Últimamente se han oído voces de indignación por el hecho de que algunos medios de comunicación de aquí dedican más tiempo y lugares relevantes a hechos fuera del propio espacio catalán de comunicación que se pueden considerar secundarios, que a los que pertenecen de manera más directa y que por ello serían más relevantes. Dos casos de la semana pasada: la absolución de Tamara Carrasco -con tratamientos diferenciados cuando fue detenida allí y absuelta aquí- o la indiferencia ante la rueda de prensa de los últimos tres presidentes de la Generalitat en Perpinyà comparada con la crónica del enésimo pique entre gobiernos en Madrid por Covid-19. Se trata de un viejo debate sobre el grado de dependencia comunicativa tanto en relación a sesgos ideológicos o políticos como, en este caso, de carácter nacional.
Esta dependencia alcanza a todas las rutinas comunicativas, como el recurso a analistas de fuera del propio territorio de referencia del medio pero que, significativamente, nunca traspasan las fronteras del Estado del que se es cautivo mentalmente. Pongamos el ejemplo del Covid-19: ¿cuántos dirigentes políticos o epidemiólogos expertos franceses, ingleses, escoceses o suecos se han podido escuchar en relación con todos los españoles que han sido invitados a nuestros medios? Un hecho extensivo tanto a la información como a la opinión y, claro, al entretenimiento y al humor. Y es que la comunicación sí entiende de territorios, y los consolida y deshace incluso. No sólo porque los medios tienen un alcance territorial de difusión que define un nosotros y un aquí, sino porque ellos mismos, por exclusión, indican los límites o los desdibujan.
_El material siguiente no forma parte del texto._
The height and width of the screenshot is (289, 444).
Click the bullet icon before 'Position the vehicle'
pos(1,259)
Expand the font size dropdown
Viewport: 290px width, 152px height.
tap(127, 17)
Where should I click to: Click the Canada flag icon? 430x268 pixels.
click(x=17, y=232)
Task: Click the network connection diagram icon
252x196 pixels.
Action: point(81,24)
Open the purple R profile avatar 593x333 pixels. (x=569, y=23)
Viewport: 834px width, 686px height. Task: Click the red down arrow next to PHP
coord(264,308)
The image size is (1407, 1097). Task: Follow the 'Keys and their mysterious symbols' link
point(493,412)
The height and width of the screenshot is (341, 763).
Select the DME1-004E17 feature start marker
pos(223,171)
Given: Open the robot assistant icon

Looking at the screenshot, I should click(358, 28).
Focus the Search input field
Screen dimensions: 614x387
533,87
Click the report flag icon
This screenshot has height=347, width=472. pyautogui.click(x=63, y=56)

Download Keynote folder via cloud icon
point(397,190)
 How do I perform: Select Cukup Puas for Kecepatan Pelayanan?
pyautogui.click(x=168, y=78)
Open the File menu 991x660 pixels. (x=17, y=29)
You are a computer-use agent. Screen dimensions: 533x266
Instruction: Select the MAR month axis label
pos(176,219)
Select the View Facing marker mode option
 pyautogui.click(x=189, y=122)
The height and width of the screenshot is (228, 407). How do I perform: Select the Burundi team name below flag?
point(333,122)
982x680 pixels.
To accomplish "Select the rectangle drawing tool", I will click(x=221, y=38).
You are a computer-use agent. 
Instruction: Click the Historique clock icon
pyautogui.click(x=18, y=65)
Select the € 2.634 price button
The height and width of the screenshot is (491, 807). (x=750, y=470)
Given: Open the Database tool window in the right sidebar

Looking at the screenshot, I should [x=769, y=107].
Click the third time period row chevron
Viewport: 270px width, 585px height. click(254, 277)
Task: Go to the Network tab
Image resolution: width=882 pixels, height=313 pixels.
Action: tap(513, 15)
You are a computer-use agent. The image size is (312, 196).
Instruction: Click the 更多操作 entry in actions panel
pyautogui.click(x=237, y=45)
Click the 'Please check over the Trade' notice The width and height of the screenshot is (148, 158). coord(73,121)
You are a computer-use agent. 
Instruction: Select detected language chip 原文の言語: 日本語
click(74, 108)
Hay varias maneras de observar hasta dónde llega la capacidad del Estado de colonizar sus territorios. Son procesos complejos poco transparentes que se mueven en un plano no consciente y que no siempre son producto de una acción calculada sino resultado de la misma dominación objetiva de la colonia por parte de su metrópoli. Podríamos hablar de los mecanismos de la violencia simbólica, tan bien estudiados por Pierre Bourdieu, como también, en el caso concreto de la comunicación, de la llamada ‘agenda setting’, con la que Maxwell McCombs mostró la capacidad de los medios para fabricar opinión pública decidiendo qué es relevante y qué secundario, es decir, influyendo no tanto sobre cómo se debe pensar como sobre qué pensar.
Para los catalanes, en particular, la dimensión sociolingüística de la dominación colonial es fundamental, tanto por la fuerte presión lingüicidia de un Estado alérgico a la diversidad, como por la capacidad histórica de resistir al mismo. También es determinante la estructura territorial de los poderes políticos, económicos o culturales y académicos. ¿Qué da más recursos públicos a un partido político catalán: doce diputados en el Parlamento de Cataluña o dos en el Congreso de Diputados? ¿Y hay que recordar las razones de la deslocalización de empresas a la capital del Estado para estar más cerca de donde se toman las grandes decisiones? ¿O cuáles no deben ser las elecciones temáticas y la lengua de investigación de un profesor universitario cuando inicia su carrera y sabe que sus méritos serán juzgados por un tribunal con catedráticos españoles, con muchas probabilidades de que sean tan grandes científicos como indiscutibles patriotas? Y más: ¿a qué sueldo puede aspirar un comunicador en un medio catalán y en uno español?
Todo ello explica la dinámica de descentramiento espacial al que se traslada el eje de referencia fuera de su propio centro y, como en mecánica, produce un movimiento excéntrico, oscilante e irreversible. La pregunta es si el actual clima de represión en que vivimos desde la aplicación del artículo 155 ha acentuado dramáticamente esta excentricidad que ya estaba implícita en el mismo autonomismo. Una excentricidad que, quizá con efectos transitorios o definitivos, crea un pseudoentorno -como diría Walter Lippmann-, altamente españolizado y españolizador. Se puede investigar, pero de entrada la hipótesis es que sí.